CHARACTERIZATION OF MIGRATING NEURAL CREST CELLS FROM HINDBRAIN EXPLANTS IN ZEBRAFISH

Abstract

Our lab was interested in creating a reproducible mechanism for obtaining neural crest cells in culture from cultured hindbrain explants of zebrafish. We have characterized the population of cells migrating from the explants as neural crest using a genetic variant of zebrafish with a GFP tag SOX-10, as well as immunostaining using HNK-1, a known neural marker for neural crest cells. We have also devised a modified protocol of in-situ hybridization that can be used for cells in culture for determining specific genes cells express in culture. Based on previous studies by Bingham et al., hindbrain explants have been extensively studied for preservation of their native (endogenous) cellular environments as well as the behavior of individual cell types.
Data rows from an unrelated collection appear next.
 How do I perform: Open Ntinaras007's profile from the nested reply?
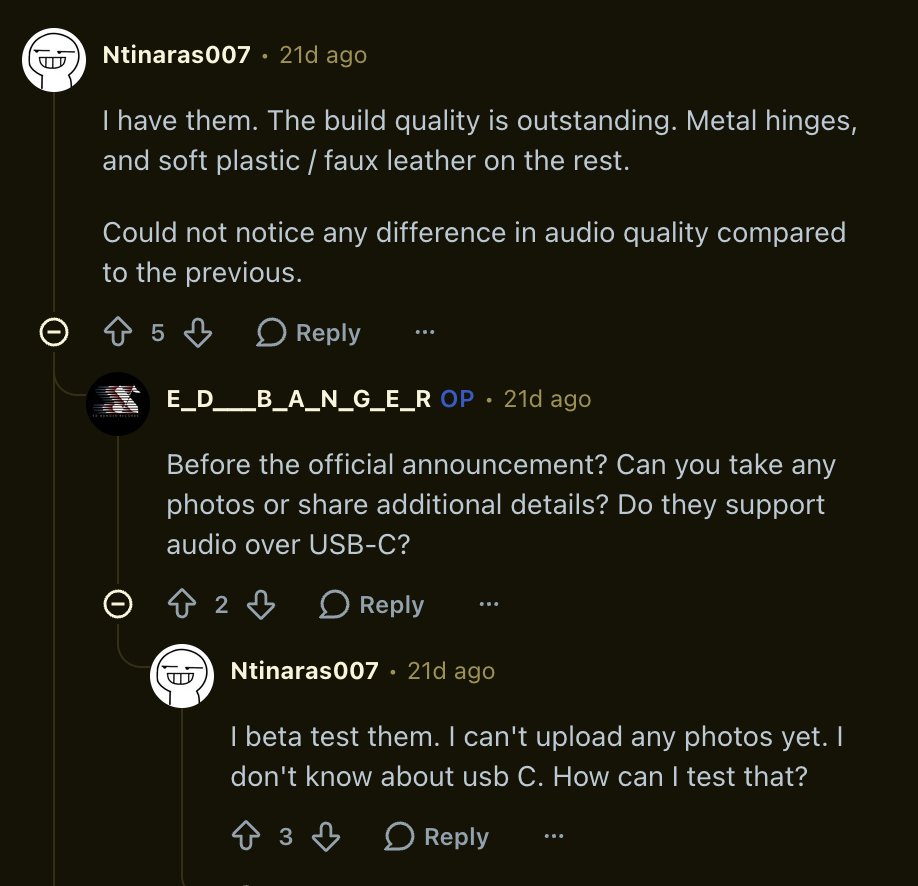tap(304, 671)
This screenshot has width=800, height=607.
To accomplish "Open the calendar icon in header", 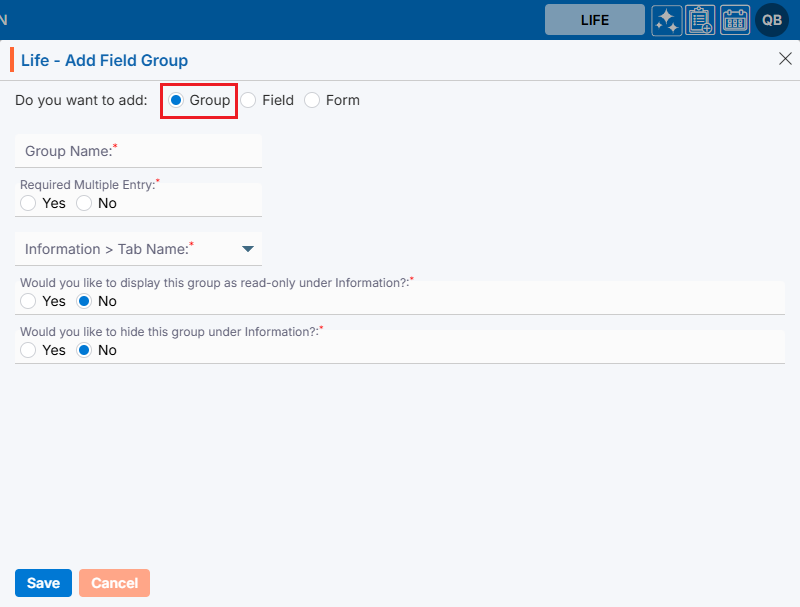I will [735, 20].
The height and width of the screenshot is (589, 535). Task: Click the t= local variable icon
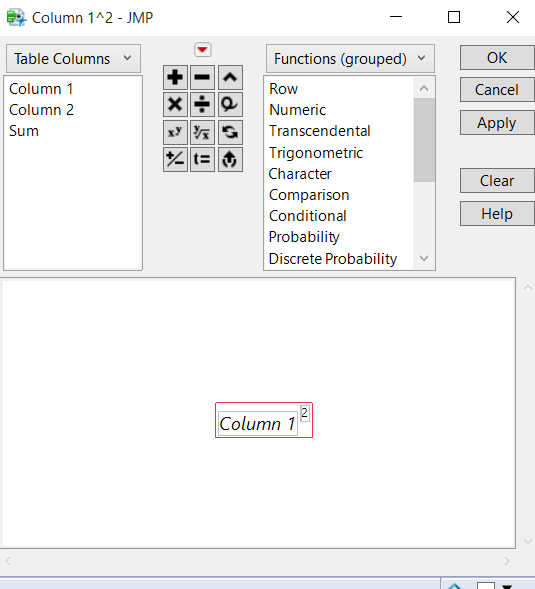[x=203, y=159]
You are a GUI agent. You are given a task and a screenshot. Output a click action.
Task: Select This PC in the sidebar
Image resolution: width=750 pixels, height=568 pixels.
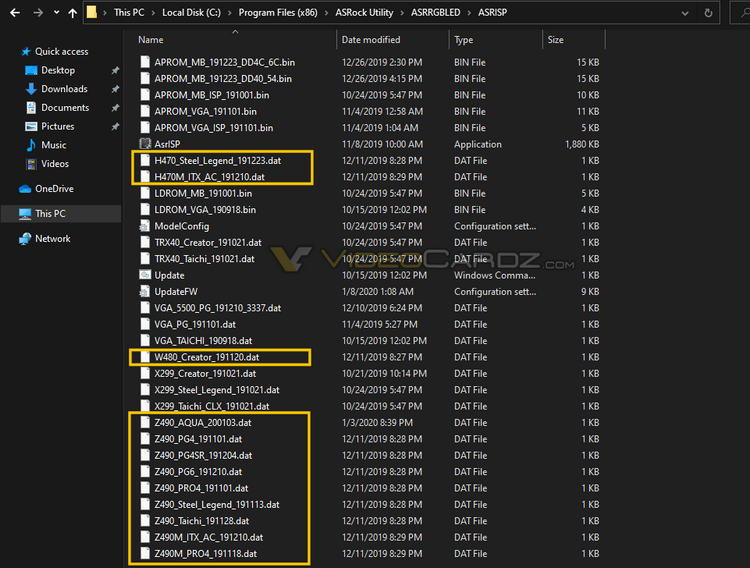click(x=50, y=214)
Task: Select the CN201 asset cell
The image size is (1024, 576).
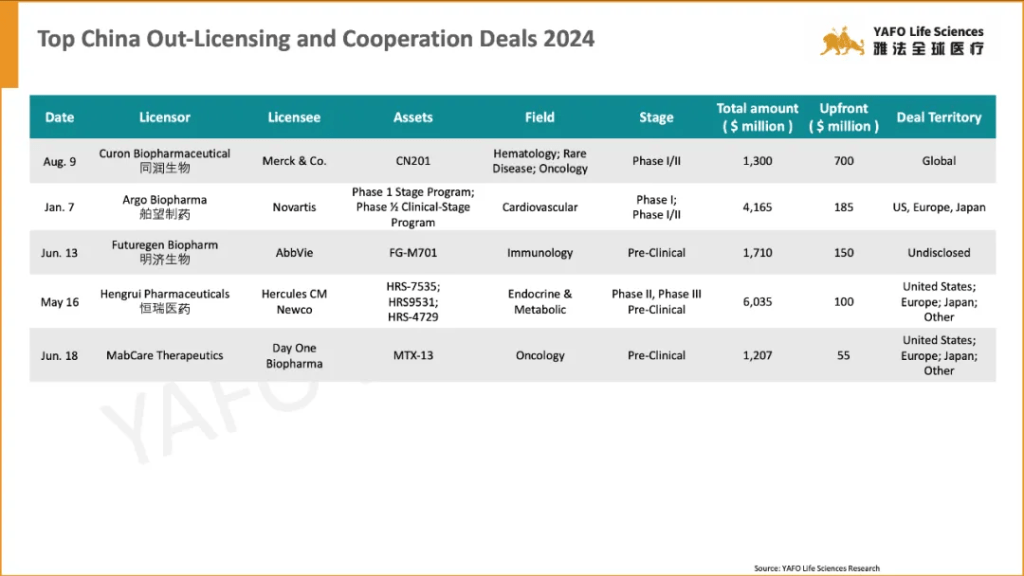Action: click(x=412, y=161)
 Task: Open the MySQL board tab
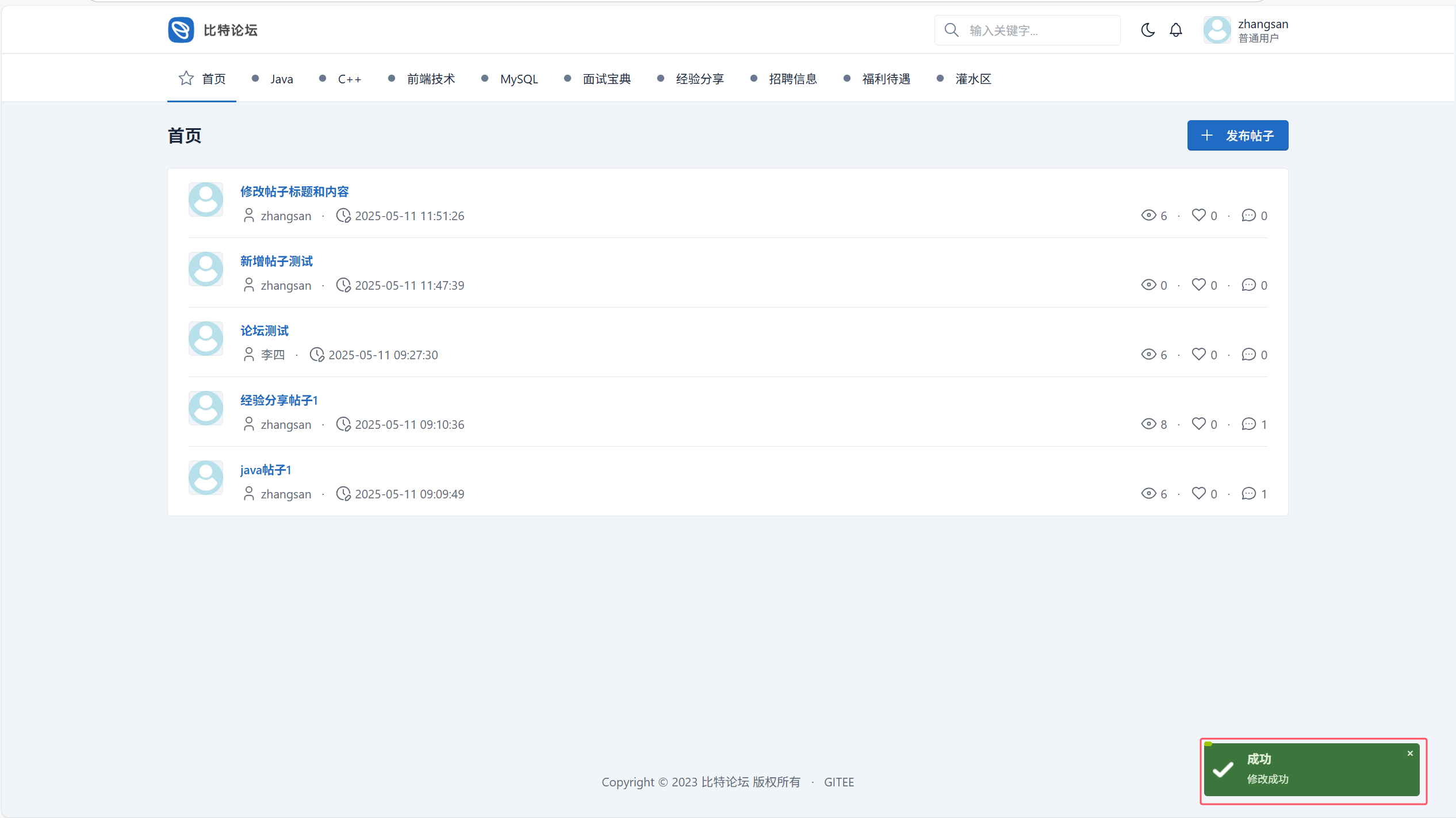[x=519, y=79]

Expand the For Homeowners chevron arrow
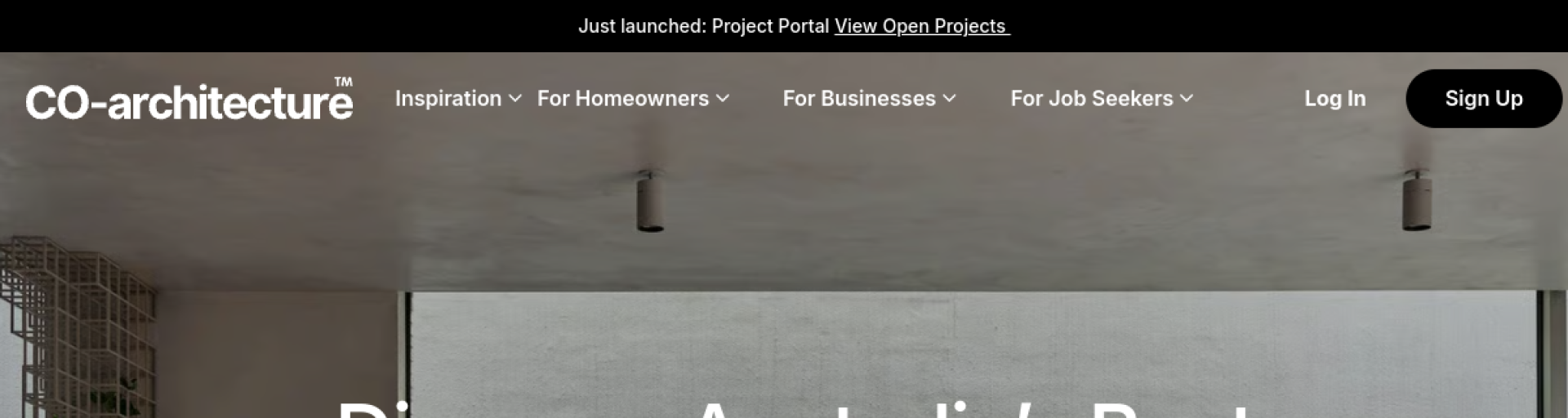(x=723, y=98)

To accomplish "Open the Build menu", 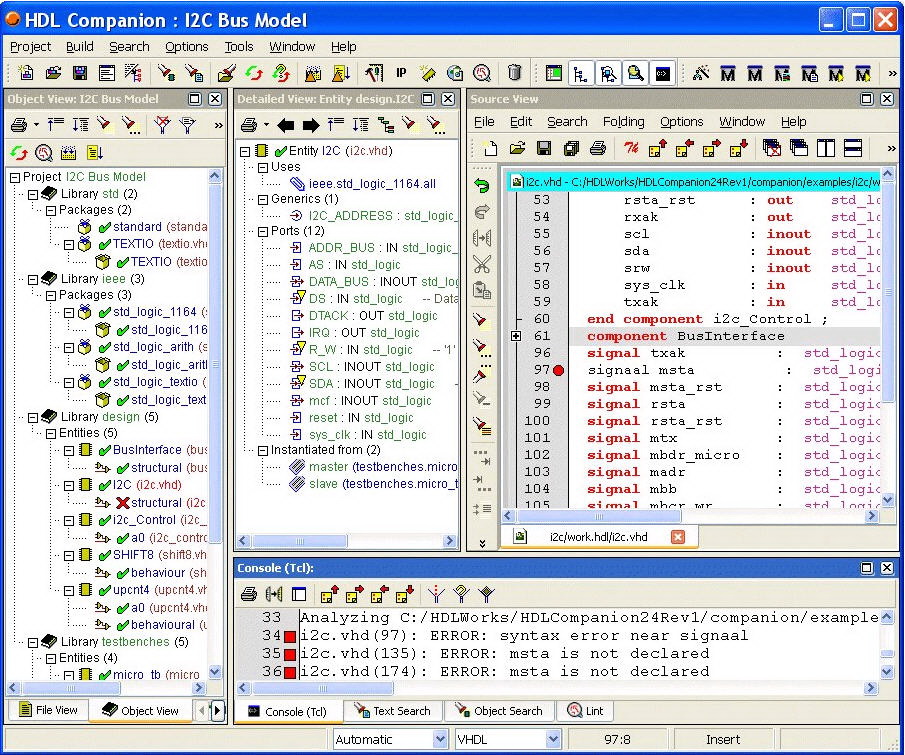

Biopidy ceramide labeling of live embryos has been used to extensively monitor and record cell shapes and organization in the developing zebrafish neural tube (Cooper et al). Studies by Bingham et al. have shown that morphogenesis of the neural tube in the zebrafish hindbrain is unaffected by the explantation of the hindbrain into a culture medium. The expression of krox20 and hoxb1a, which are expressed in the developing embryo in the hindbrain in rhombomeres 3 and 5 and rhombomere 4 respectively have been found to be unaffected when the hindbrain is explanted into a culture media. It has also been shown that valine expressing neural crest cells migrate normally out of r6. These results demonstrate that morphogenesis and patterning of the explanted hindbrain occur normally following the explanation of the hindbrain into a culture media (Bingham et al). Our lab has carried out dissections to remove the hindbrain from the developing embryo 15-18 hours post fertilization. We have found that it is possible to dissect the hindbrain out of a developing embryo and have cells migrate from these explants. We have also shown that these cells express Sox10 and are stained when using an antibody for HNK-1, which is known to be a neural crest cell marker. Our lab has also developed a working protocol of in-situ hybridization on cells in culture for Caco 2 and HT-29 using RNA probes for human beta actin and Hox A10.